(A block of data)
--------

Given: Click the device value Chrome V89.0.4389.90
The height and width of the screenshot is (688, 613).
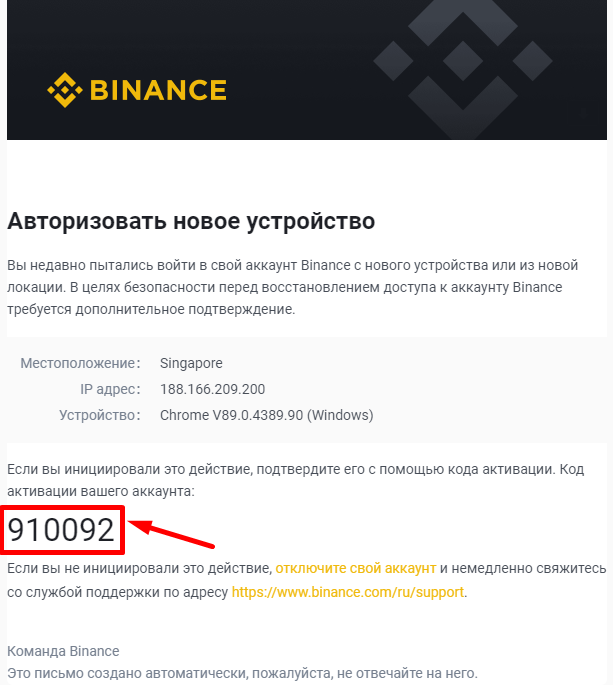Looking at the screenshot, I should [x=266, y=415].
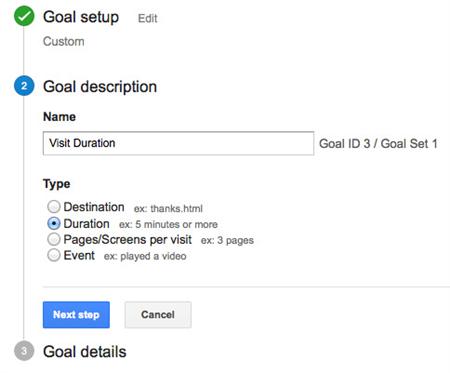Click the green checkmark Goal setup icon

coord(24,16)
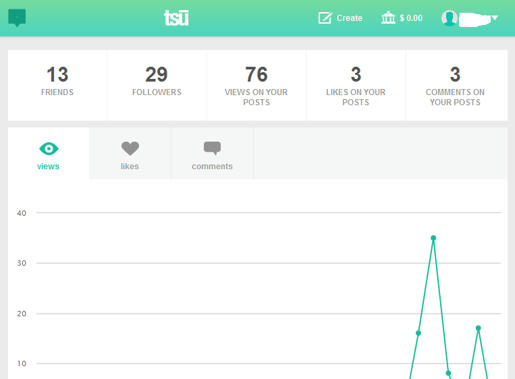Select the eye icon for views
Screen dimensions: 515x379
[49, 148]
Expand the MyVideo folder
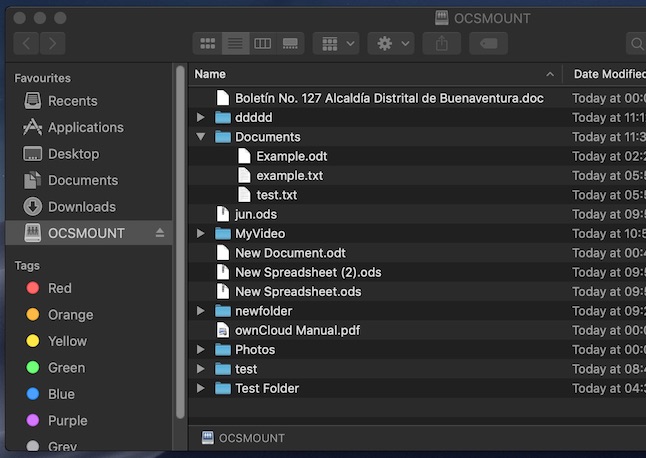This screenshot has width=646, height=458. 201,234
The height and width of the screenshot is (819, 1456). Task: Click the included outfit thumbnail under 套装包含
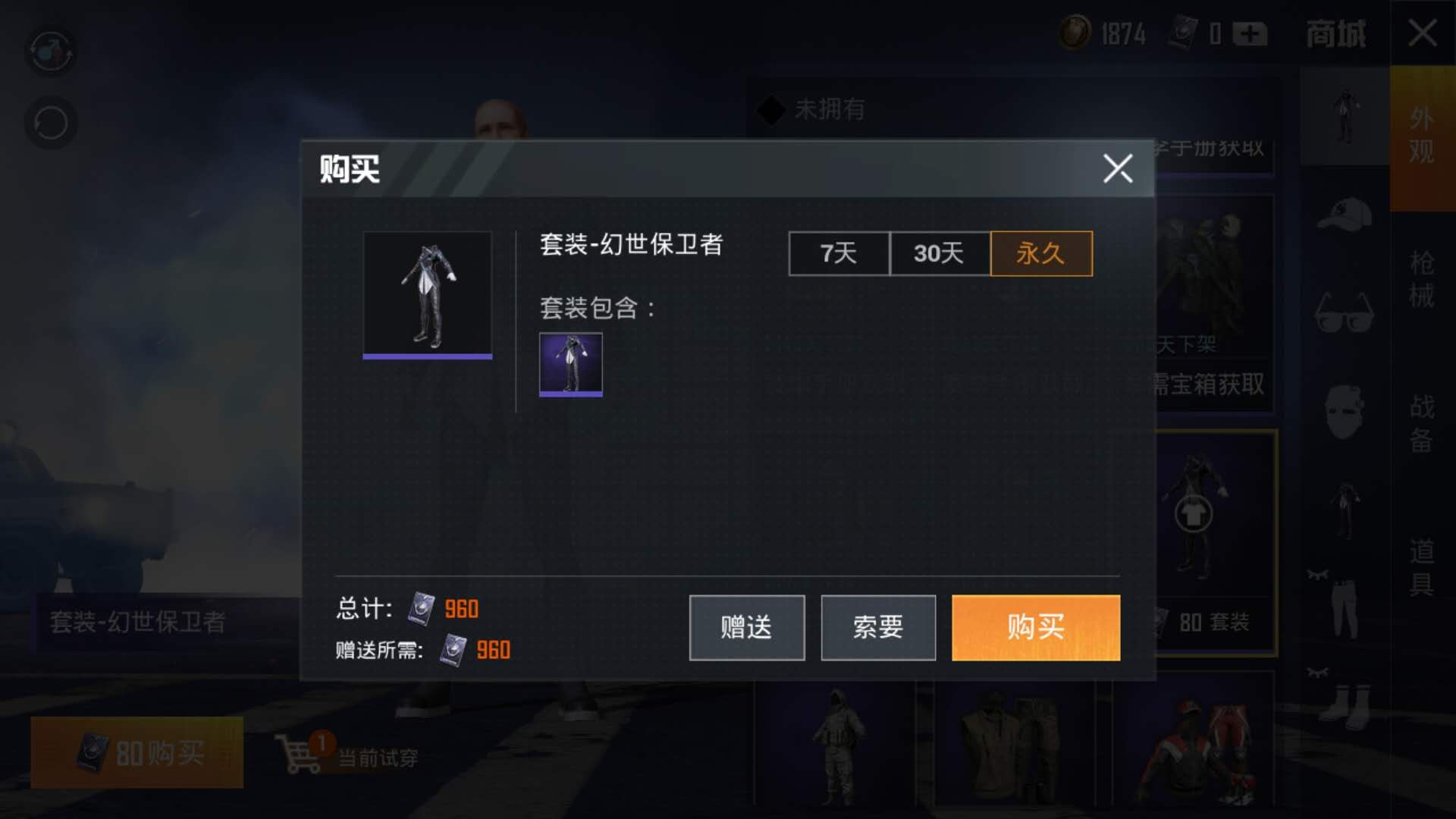[571, 365]
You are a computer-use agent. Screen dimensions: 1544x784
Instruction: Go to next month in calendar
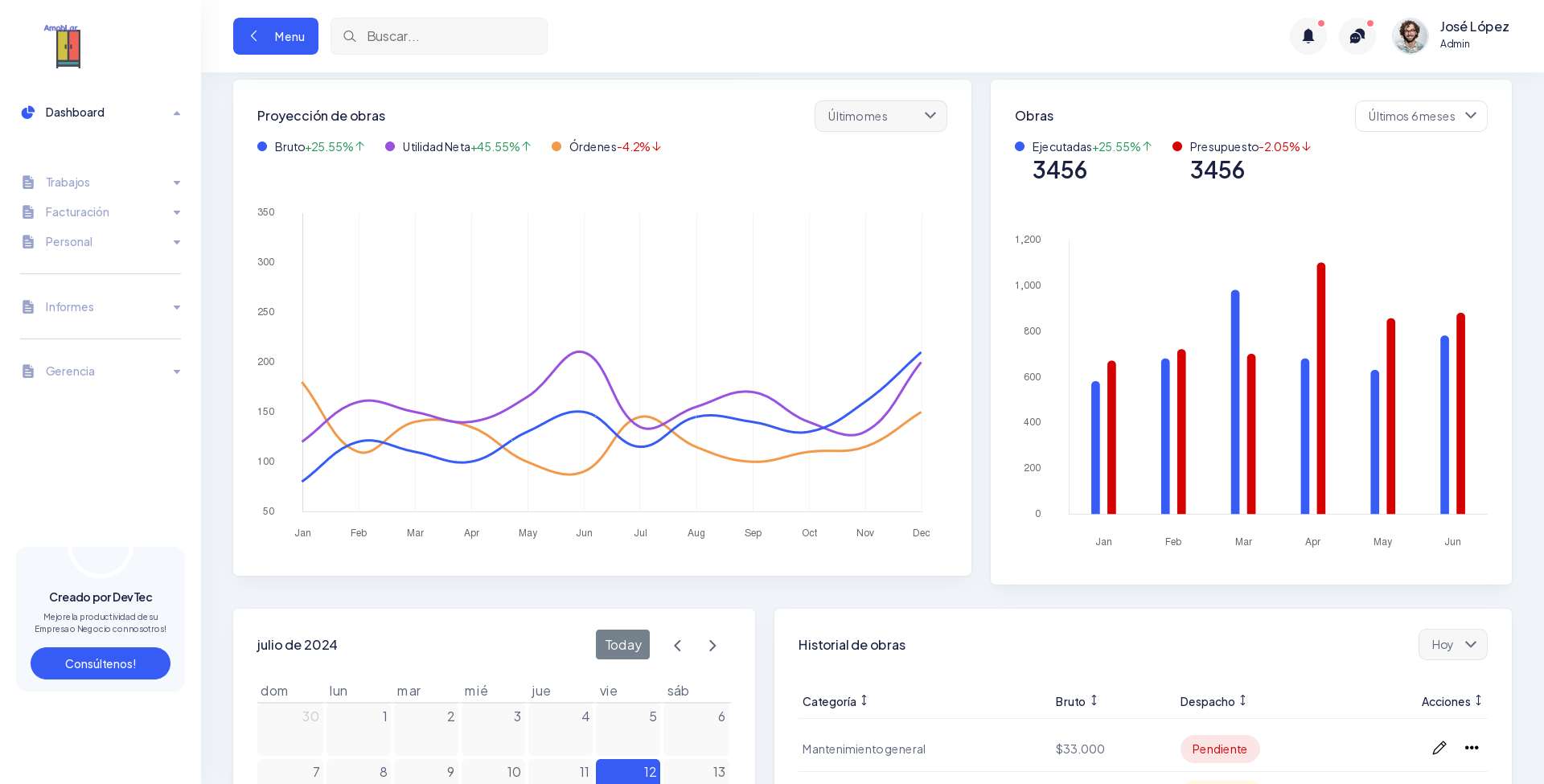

--------

| Aim of the exercise |
Reproduce the records from the line containing "Expand the MyVideo folder" through the end of the records, changing "folder" to "directory" and leaving everything else the same. Leave out the pictures.

| Response to this task |
Expand the MyVideo directory
This screenshot has width=646, height=458. 201,234
The height and width of the screenshot is (819, 1456). Task: Click the included outfit thumbnail under 套装包含
[571, 365]
You are a computer-use agent. Screen dimensions: 1544x784
Instruction: Go to next month in calendar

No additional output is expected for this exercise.